Consider the effect of conjugation on cycles. Given the cycle $c=(a_1~a_2~\cdots~a_k)$ and $\sigma\in S_n$, the permutation $\sigma c\sigma^{-1}$ maps $\sigma(a_i)$ to $\sigma(a_{i+1})$ (cycle the index modulo $k$), and all other arguments are fixed by the permutation. Hence

$$c^\sigma=\sigma(a_1~a_2~\cdots~a_k)\sigma^{-1}=(\sigma (a_1)~\sigma(a_2)~\cdots~\sigma(a_k)).$$

If $c_1,\cdots,c_l$ are disjoint cycles, $\sigma(c_1\cdots c_l)\sigma^{-1}=(\sigma c_1\sigma^{-1})\cdots(\sigma c_l\sigma^{-1})$, hence conjugation preserves not only cycles and cycle lengths, but cycle types as well. Moreover, conjugation acts transitively on permutations of a given cycle type. Suppose $\pi=c_1\cdots c_l$ and $\rho=d_1\cdots d_l$ are two permutations and their disjoint cycle decompositions such that each $c_i$ and $d_i$ have the same length.
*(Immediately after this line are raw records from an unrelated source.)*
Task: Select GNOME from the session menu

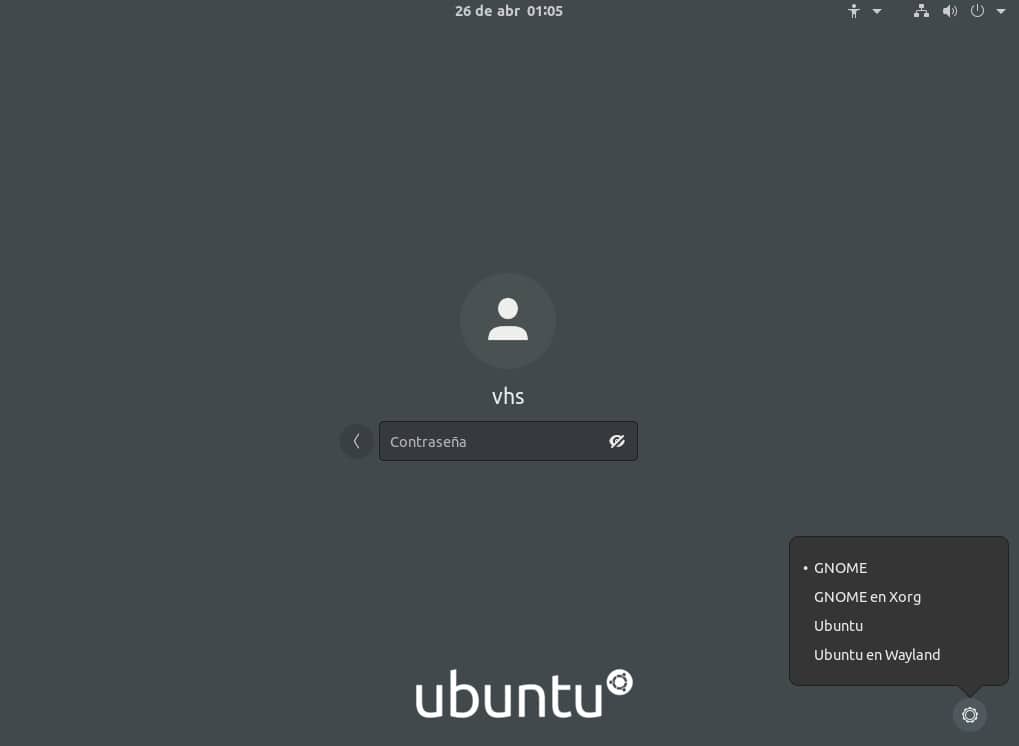Action: pyautogui.click(x=840, y=567)
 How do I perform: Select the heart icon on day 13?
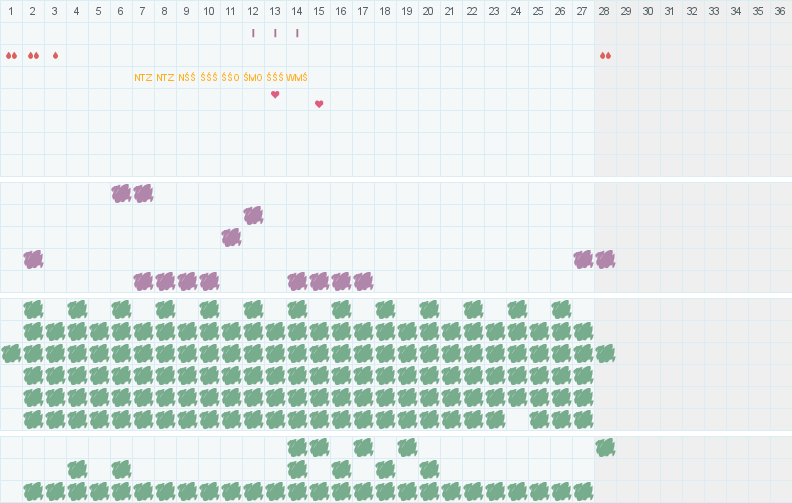tap(275, 95)
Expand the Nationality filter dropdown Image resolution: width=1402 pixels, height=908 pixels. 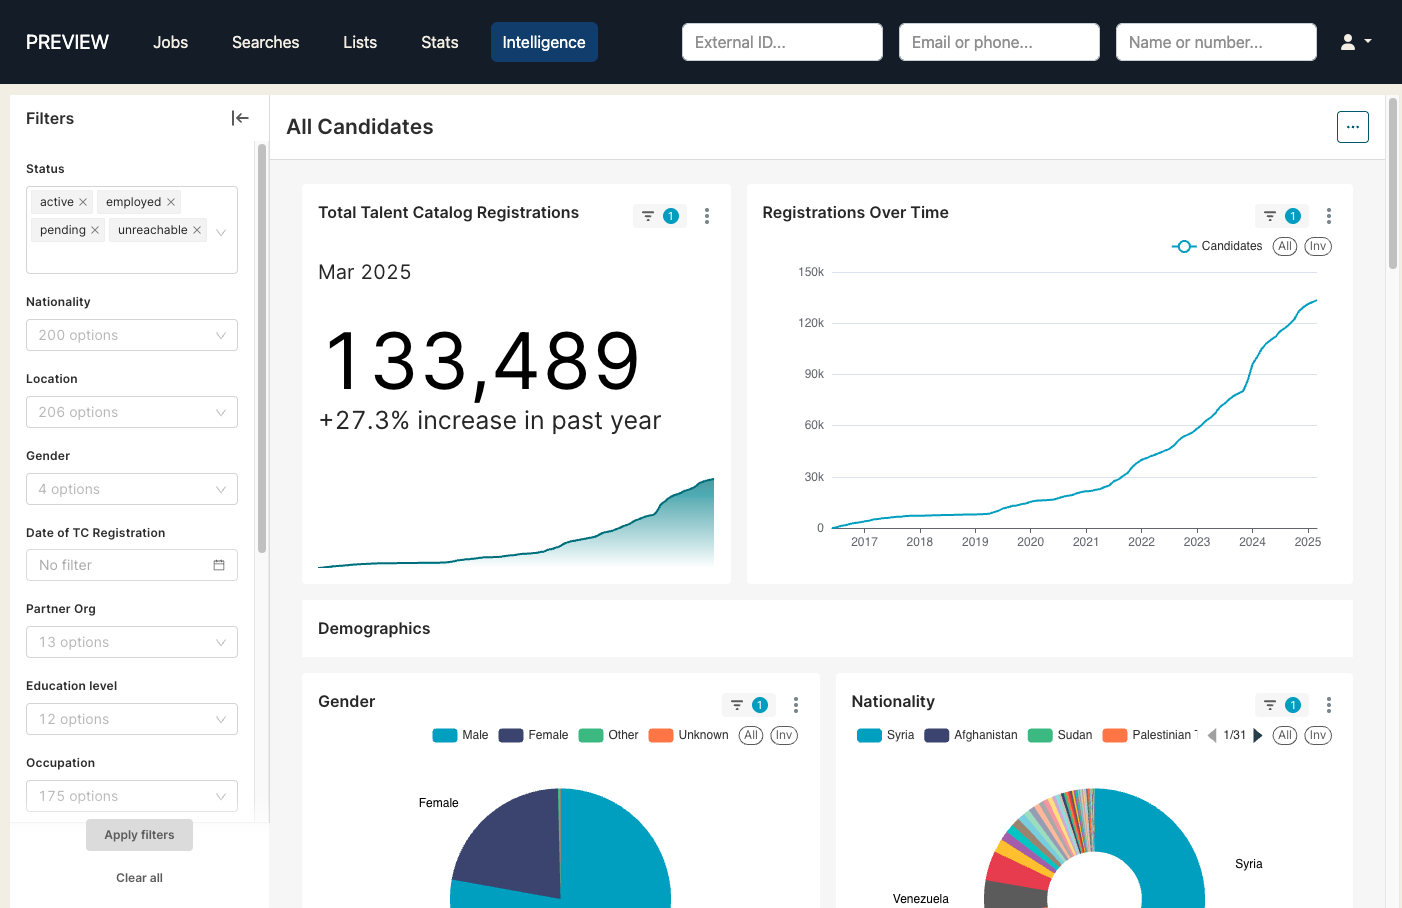(x=132, y=335)
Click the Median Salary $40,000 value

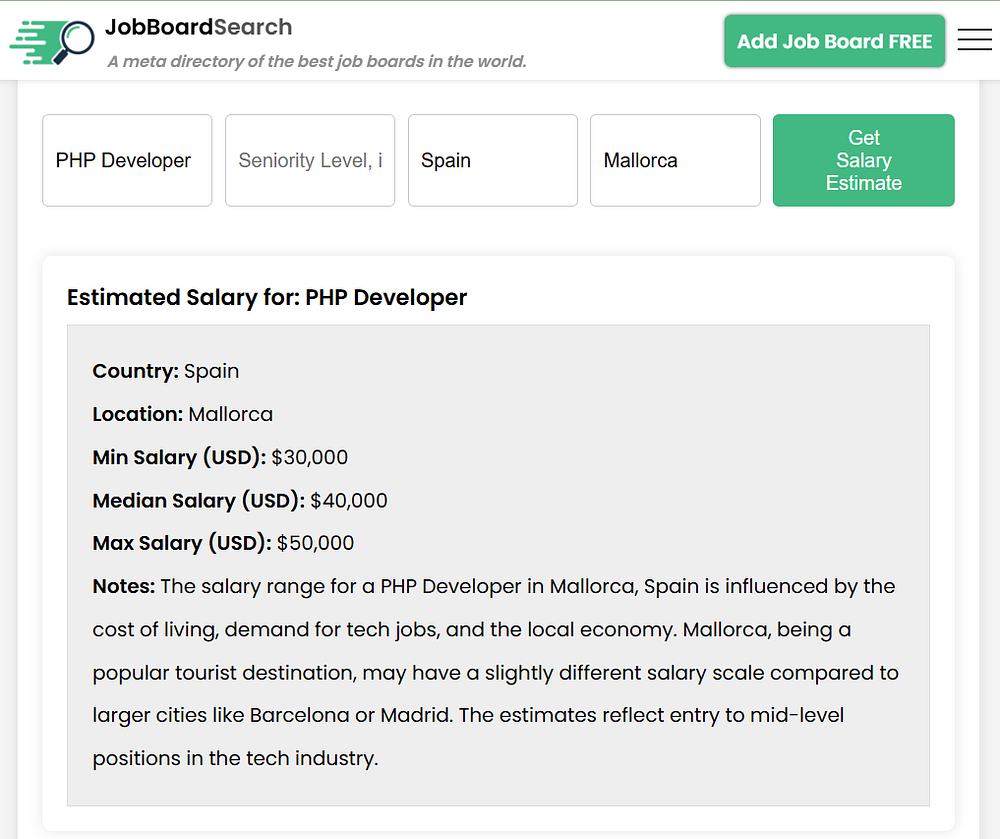349,500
We construct a $\sigma$ in pieces: if $c_i=(a_1~a_2~\cdots~a_k)$ and $d_i=(b_1~b_2~\cdots~b_k)$ (note $k$ can vary with $i$), let $\sigma$ send $a_j\mapsto b_j$ for $j=1,2,\cdots,k$. After doing this for each cycle (even the ones of length one, which are normally left out of written representations for efficiency), we will have that $\sigma \pi \sigma^{-1}=\rho$, by having equivalent cycle decompositions. This $\sigma$ is not unique; we could rewrite $c_i$ cycled by $1$ in index as $(a_k~a_1~\cdots~a_{k-1})$ and $\sigma$ would turn out different.
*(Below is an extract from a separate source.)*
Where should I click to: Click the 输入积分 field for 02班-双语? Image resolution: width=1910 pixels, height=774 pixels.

Cycle types are in bijection with integer partitions. For $n=5$, we have

$$\begin{array}{c | c}\lambda\vdash5 & \sigma \\ \hline (5) & (1~2~3~4~5) \\ (4,1) & (1~2~3~4)(5) \\ (3,2) & (1~2~3)(4~5) \\ (3,1,1) & (1~2~3)(4)(5) \\ (2,2,1) & (1~2)(3~4)(5) \\ (2,1,1,1) & (1~2)(3)(4)(5) \\ (1,1,1,1,1) & (1)(2)(3)(4)(5) \end{array}$$

On the left are integer partitions of $5$, and on the right are easily constructed representatives (in cycle notation) of the conjugacy class - cycle type - associated to the partition.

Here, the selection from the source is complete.